# start of DOCUMENT PASSAGE
The HB-F9P was a Sony MSX2-computer, launched in 1985. The abbreviation HB stands for Hit Bit.

The HB-F9P was unusual in the sense that it did not come with a built in floppy disk drive, instead it had a built in software suite "Memovision" that would run automatically unless a program cartridge was inserted in the cartridge slot or the GRAPH key was pressed during booting. Memovision could store data on the special HBI-55 (battery backed RAM) "data cartridge"  that Sony originally had developed, for their HB-55 and HB-75 MSX1 computers. These systems contained a simple built in program called the "Personal Databank".  Memovision was a continuation of the same idea, but much extended, as it contained stuff like a (birthday) calendar with alarm system, a "family databank"  (a combination of a text editor and database) a built in calculator and a timer and time calculator, all rendered in pseudo 3D style.

Variants 
Of the HB-F9 there were many different localized variants produced:
HB-F9P, with QWERTY-keyboard layout was designed for the PAL-standard, and meant for European countries, except Germany, France, Spain and the former Soviet Union.
HB-F9R, had a Russian keyboard.
# end of DOCUMENT PASSAGE
■ WORK TO BE COMPLETED:
Continue the text on the Sony HB-F9P computer, starting after its final sentence. The data that follow are not required.
# start of DATA EXCERPT
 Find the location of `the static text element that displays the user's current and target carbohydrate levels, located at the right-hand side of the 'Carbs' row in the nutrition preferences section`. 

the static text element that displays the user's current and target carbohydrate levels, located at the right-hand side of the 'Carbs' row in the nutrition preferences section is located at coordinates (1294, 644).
# end of DATA EXCERPT
■ EXERCISE RESPONSE:
HB-F9D, had a QWERTZ-keyboard for the German market
HB-F9F, had an AZERTY-keyboard for the French market, and was designed for the SECAM-standard.
HB-F9S, had a modified QWERTY-keyboard for the Spanish market.

Technical specifications 
Processor
 Sharp LH-0080 or NEC μPD780C
memory
ROM: 96 KB
MSX BASIC version 2.0: 48 KB
software suite: 48 KB
RAM
VRAM: 128 KB
main memory: 128 KB
Video
VDP
Yamaha V9938
text: 80×24, 40×24 en 32×24 (characters per line × lines) four colors, two foreground colors and two background colors
graphical: maximal 512×212 pixels (16 colors of 512) and 256×212 (256 colors)
colors: 512 maximal
Engine
MSX-Engine: S-1985
real-time clock with trickle-charged battery backup
sound
 Yamaha YM2149 PSG
 3 sound channels and one noise channel
 8 octaves
Interfaces
power cord
RF-output
CVBS monitor
luminance output
monochrome switch
headset sound output
data-recorder I/O (1200/2400 baud)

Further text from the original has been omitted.